- Python Machine Learning Cookbook(Second Edition)
- Giuseppe Ciaburro Prateek Joshi
- 225字
- 2021-06-24 15:41:02
The Bayesian optimization algorithm
The aim of a Bayesian hyperparameter optimizer is to construct a probability model of the objective function and use it to select the hyperparameters that work best for use in the real objective function. Bayesian statistics allow us to foresee not only a value, but a distribution, and this is the success of this methodology.
The Bayesian method, when compared with the two methods already dealt with (grid search and random search), stores the results of the past evaluation, which it uses to form a probabilistic model that associates the hyperparameters with a probability of a score on the objective function.

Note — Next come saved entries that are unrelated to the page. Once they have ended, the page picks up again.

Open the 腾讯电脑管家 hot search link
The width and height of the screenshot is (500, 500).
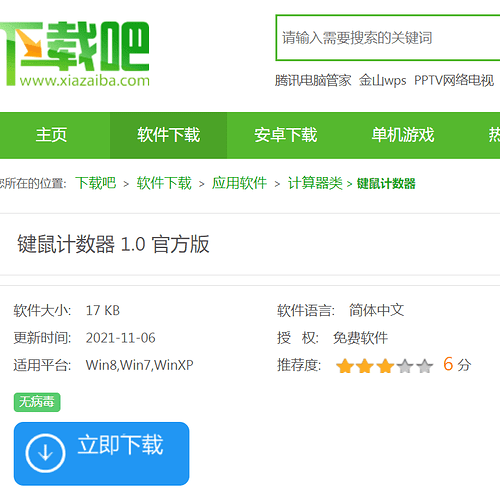(x=313, y=80)
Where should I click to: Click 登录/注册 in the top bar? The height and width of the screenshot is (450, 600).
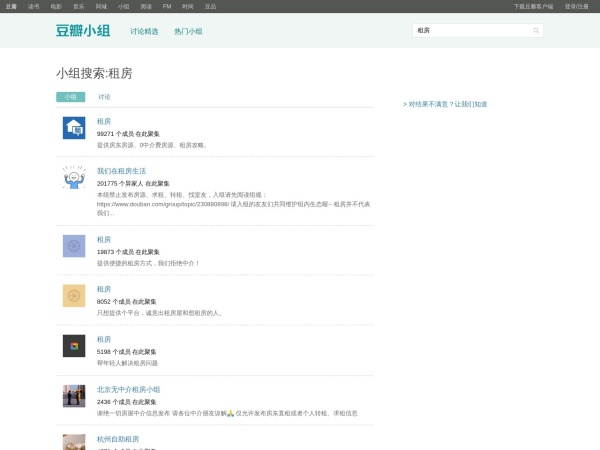pos(576,6)
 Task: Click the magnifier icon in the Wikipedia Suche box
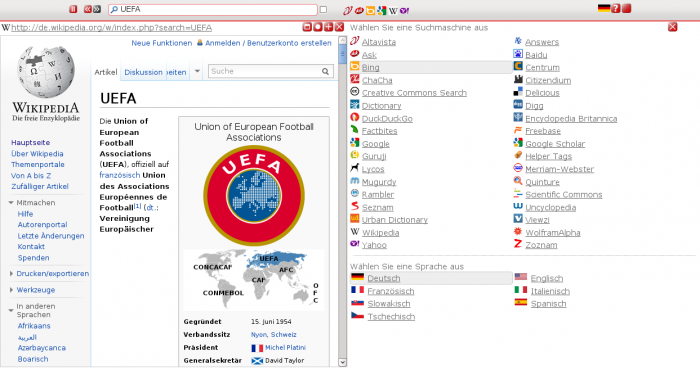[325, 71]
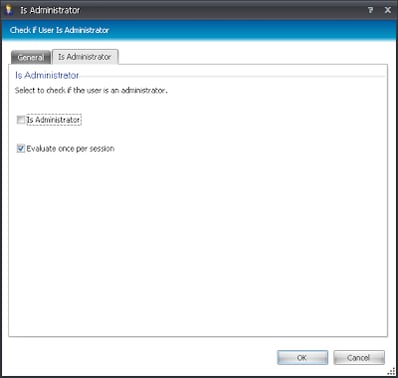Click the Is Administrator checkbox label text
398x378 pixels.
click(x=53, y=120)
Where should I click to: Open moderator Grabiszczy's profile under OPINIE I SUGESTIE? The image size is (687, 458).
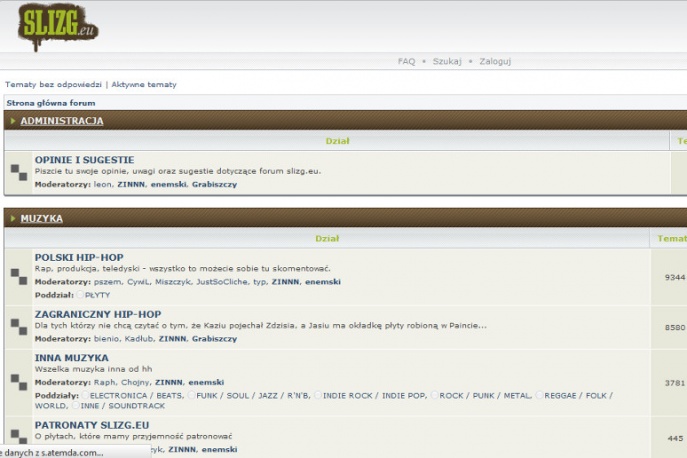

This model is called a surrogate of the objective function and is much easier to optimize than the objective function itself. This result is obtained by following this procedure:
- A surrogate probability model of the objective function is constructed.
- The hyperparameters that give the best results on the surrogate are searched.
- These hyperparameters are applied to the real objective function.
- The surrogate model is updated by incorporating the new results.
- Repeat steps 2–4 until you reach the pre-established iterations or the maximum time.
In this way, the surrogate probability model is updated after each evaluation of the objective function. To use a Bayesian hyperparameter optimizer, several libraries are available: scikit-optimize, spearmint, and SMAC3.